Um dos ancestrais de Ali Khamenei foi Sayyid Hossein Tafreshi, descendente dos Sayyids Aftasi, cuja linhagem supostamente remonta a Sultan ul-Ulama Ahmad, conhecido como Sultan Sayyid, neto do quarto imã xiita, Ali Açajade. A educação de Khamenei começou aos quatro anos de idade, quando iniciou o aprendizado de Alcorão em um Kuttab. Posteriormente, realizou seus estudos básicos e avançados no seminário da hawza de Mashhad, sob a orientação de mentores como Sheikh Hashem Qazvini e o aiatolá Milani.
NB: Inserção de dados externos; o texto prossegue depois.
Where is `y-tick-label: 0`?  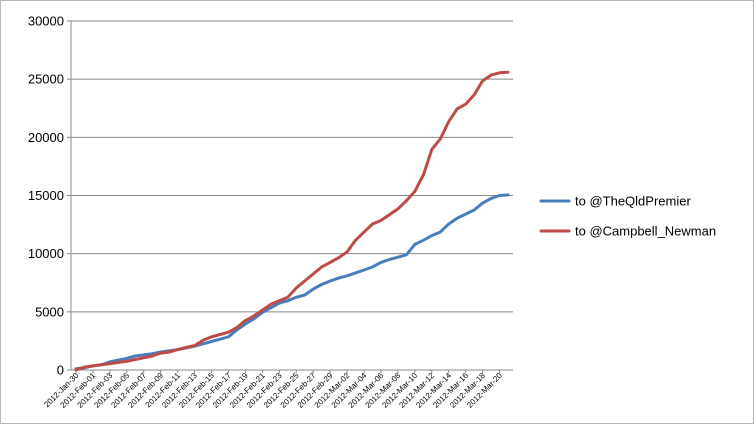
y-tick-label: 0 is located at coordinates (60, 370). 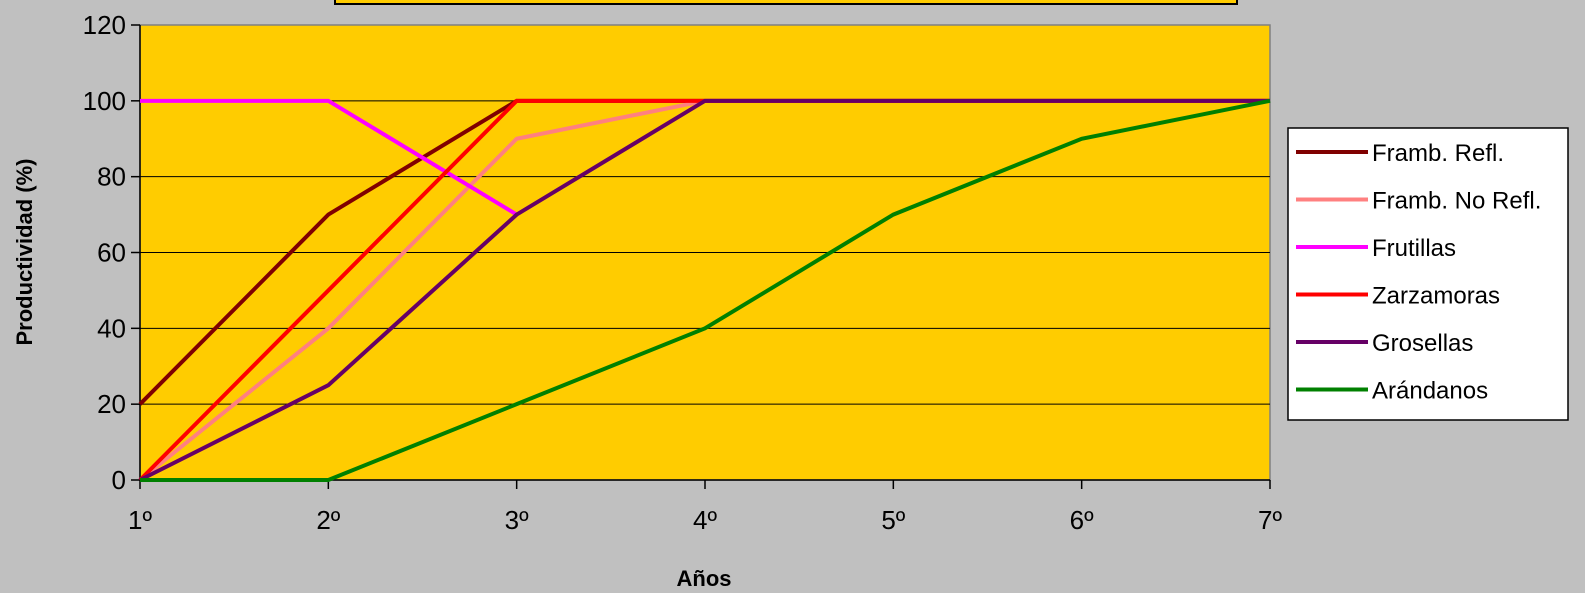 I want to click on x-tick-label: 1º, so click(x=140, y=520).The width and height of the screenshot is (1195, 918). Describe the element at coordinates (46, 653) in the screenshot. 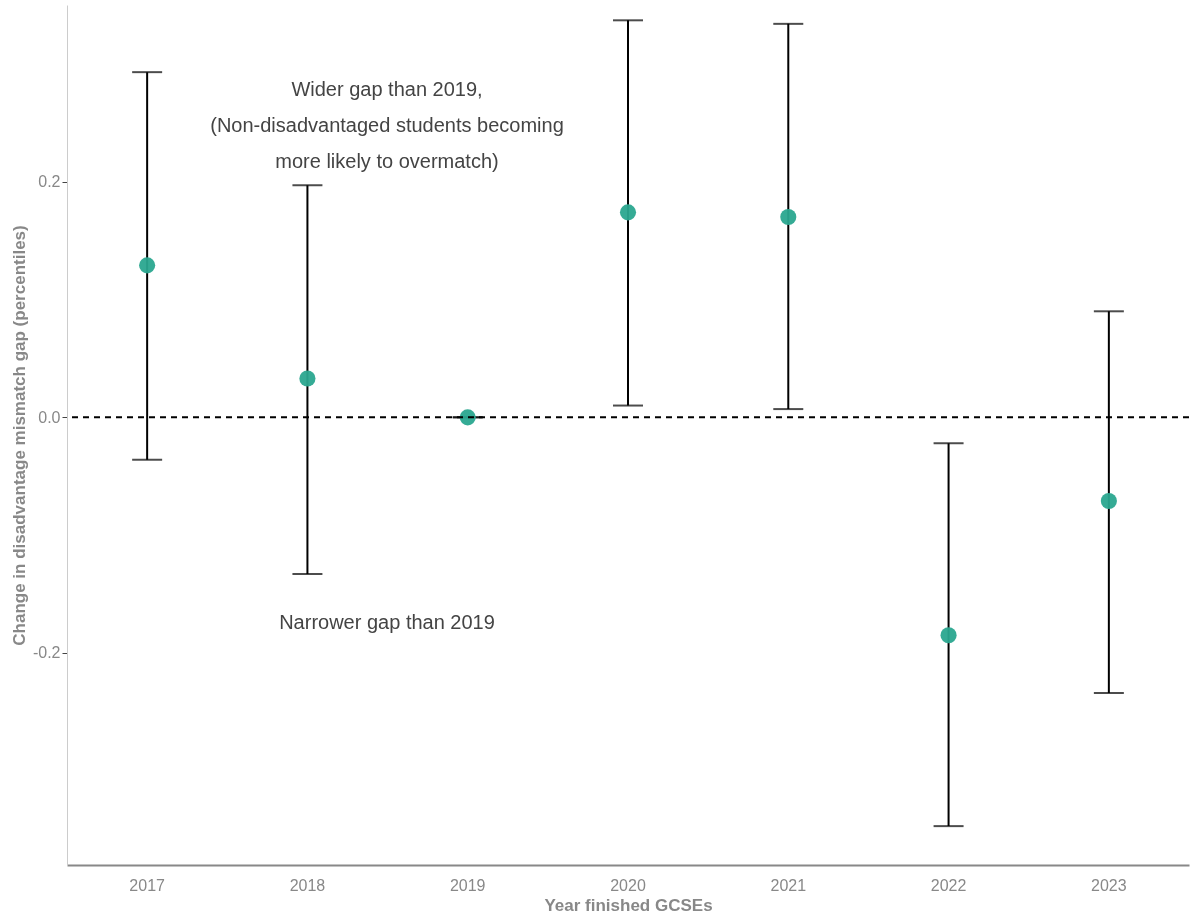

I see `y-tick-label: -0.2` at that location.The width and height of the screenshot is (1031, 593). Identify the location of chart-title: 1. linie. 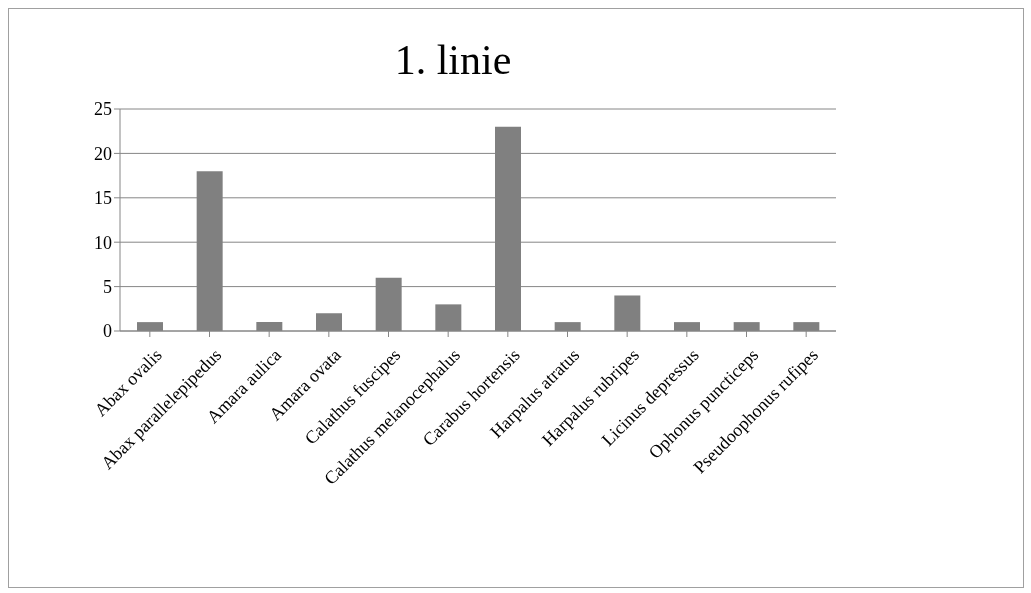
(453, 60).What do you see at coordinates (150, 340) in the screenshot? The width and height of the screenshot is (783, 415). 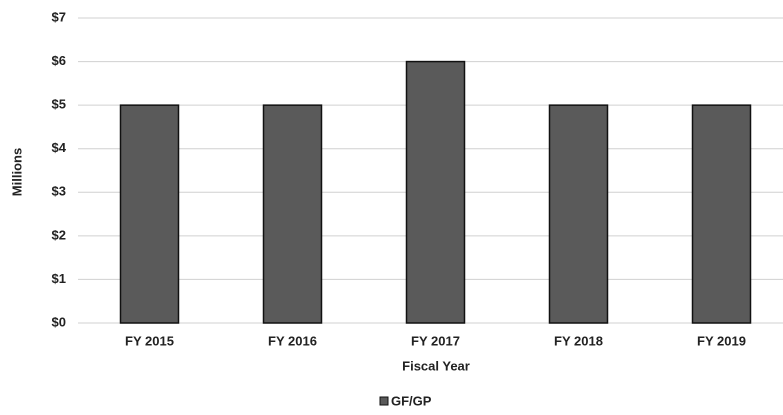 I see `x-tick-label: FY 2015` at bounding box center [150, 340].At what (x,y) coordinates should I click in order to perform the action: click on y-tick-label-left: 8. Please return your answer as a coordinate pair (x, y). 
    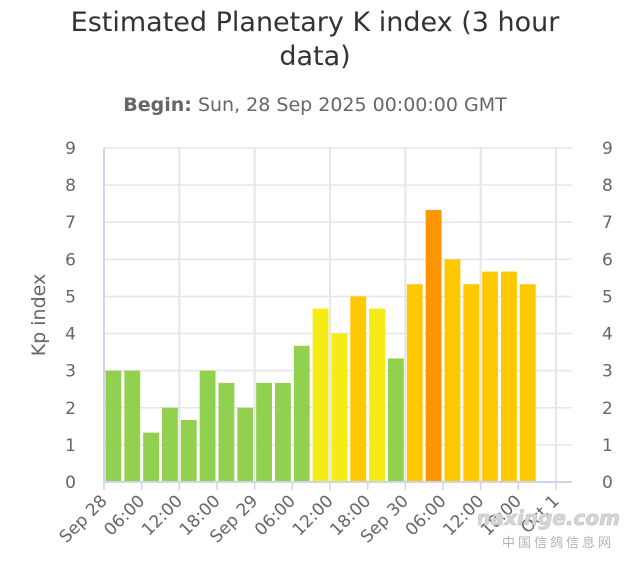
    Looking at the image, I should click on (70, 186).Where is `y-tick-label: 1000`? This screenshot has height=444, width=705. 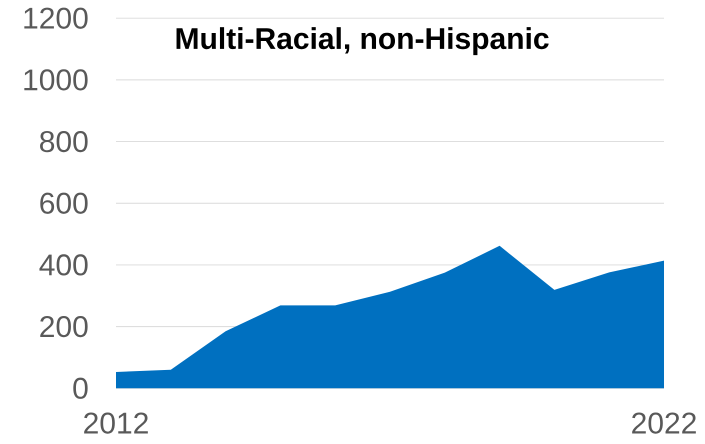 y-tick-label: 1000 is located at coordinates (56, 80).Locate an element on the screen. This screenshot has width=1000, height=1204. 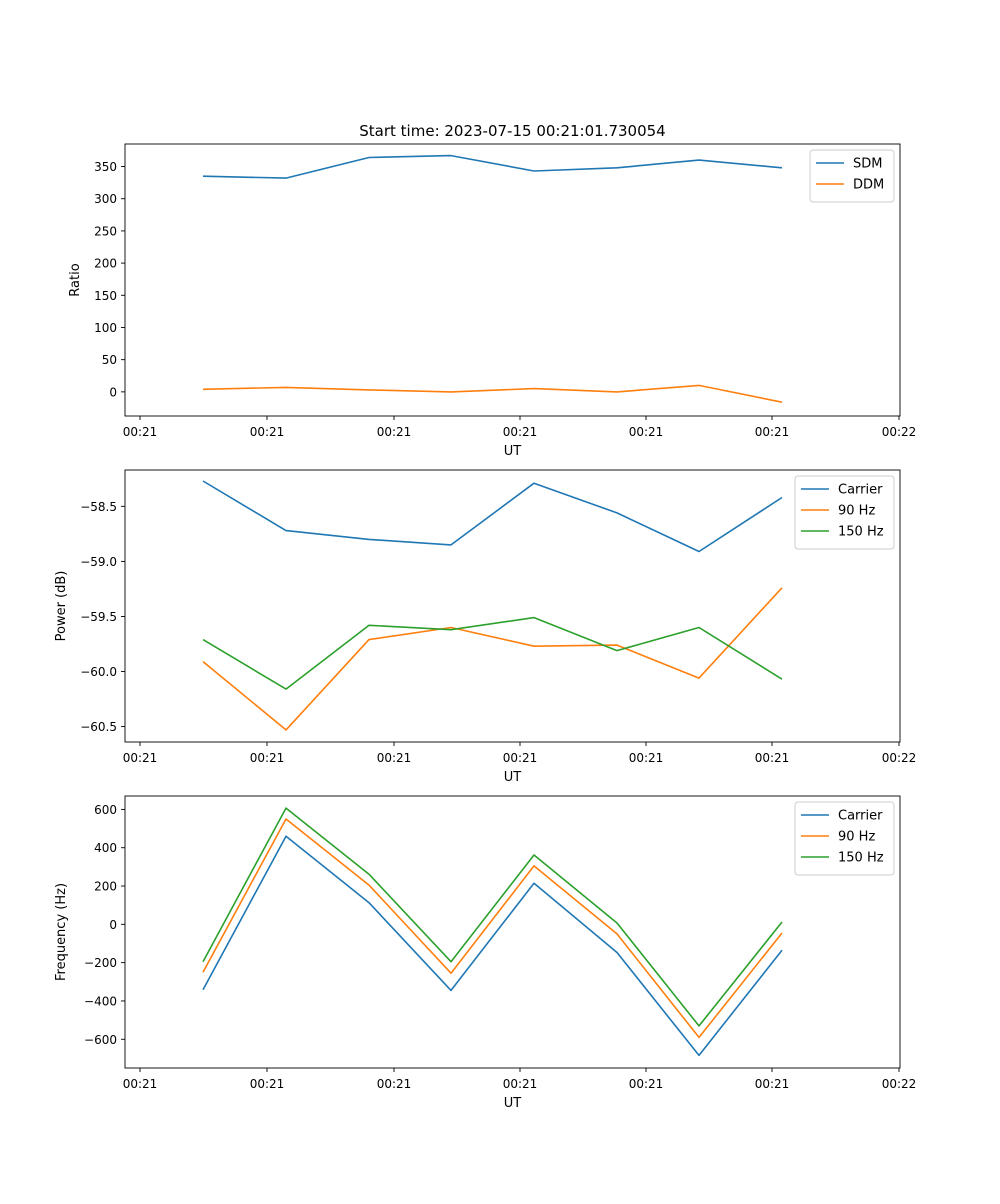
legend-label-power: 90 Hz is located at coordinates (856, 512).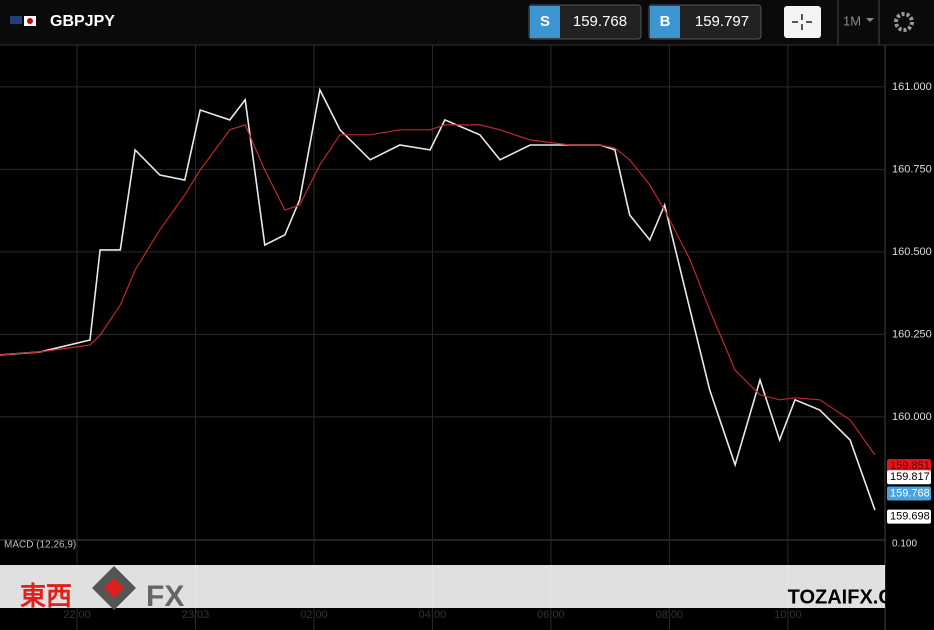 The image size is (934, 630). Describe the element at coordinates (904, 22) in the screenshot. I see `settings-icon` at that location.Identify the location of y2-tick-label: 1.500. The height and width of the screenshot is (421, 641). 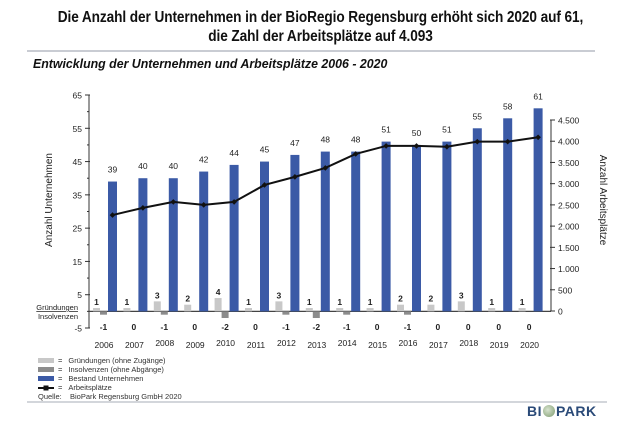
(569, 248).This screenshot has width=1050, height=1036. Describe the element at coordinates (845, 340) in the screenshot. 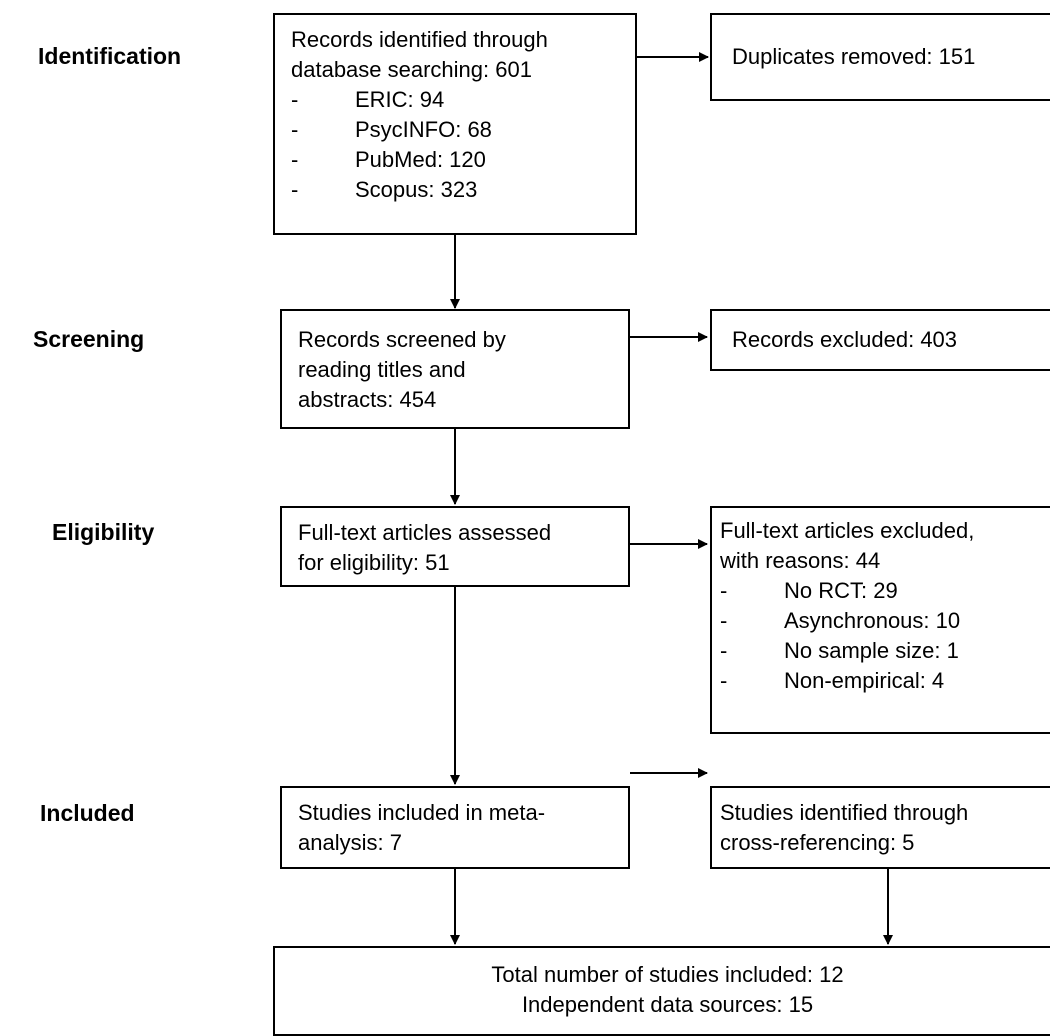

Em Mashhad, também teve contato com intelectuais seculares e com o Movimento dos Socialistas Adoradores de Deus, uma organização política que defendia o socialismo islâmico e era influenciada por figuras como Karl Marx, Che Guevara, Tito e Ali Shariati. Khamenei participava de seus seminários e sermões, que, segundo Abbas Milani, influenciaram seu posterior terceiro-mundismo. Em 1957, foi para Najaf, mas retornou pouco depois a Mashhad devido à relutância de seu pai em deixá-lo ficar lá. Em 1958, estabeleceu-se em Cume, onde frequentou as aulas de Seyyed Hossein Borujerdi e Ruhollah Khomeini. Como muitos outros clérigos politicamente ativos na época, Khamenei estava mais envolvido com a política do que com os estudos religiosos.
Início da carreira política (décadas de 1960 a 1981)
De acordo com seu site oficial, Khamenei foi preso seis vezes antes de ser exilado por três anos durante o reinado de Mohammad Reza Pahlavi. Ele foi uma figura-chave na Revolução Iraniana no Irã e um confidente próximo de Ruhollah Khomeini. Desde a fundação da República Islâmica, Khamenei ocupou muitos cargos governamentais. Ele serviu como chefe dos servos de Astan Quds Razavi a partir de 14 de abril de 1979.
Muhammad Sahimi afirmou que sua carreira política começou após a Revolução Iraniana, quando o ex-presidente do Irã, Akbar Hashemi Rafsanjani, então confidente de Khomeini, trouxe Khamenei para o círculo íntimo de Khomeini. Mais tarde, Hassan Rohani, então membro do Parlamento, providenciou para que Khamenei obtivesse seu primeiro cargo importante no governo revolucionário provisório como vice-ministro da Defesa.
Em 1980, após a renúncia de Hussein Ali Montazeri ao cargo, Khomeini nomeou Ali Khamenei para o posto de Imã das Orações de Sexta-feira de Teerã. Khamenei foi brevemente vice-ministro da Defesa Nacional do final de julho até 6 de novembro de 1979 e supervisor da Guarda Revolucionária Islâmica. Ele também serviu no campo de batalha como representante da Comissão de Defesa do Parlamento Iraniano.
Tentativa de assassinato de 1981
Khamenei escapou por pouco de um atentado dos Mujahedin-e Khalq, quando uma bomba, escondida em um gravador, explodiu ao seu lado. Em 27 de junho de 1981, enquanto Khamenei retornava da linha de frente, ele foi à Mesquita Aboozar conforme sua programação de sábado. Após a primeira oração, discursou para os fiéis que haviam escrito suas perguntas em papel.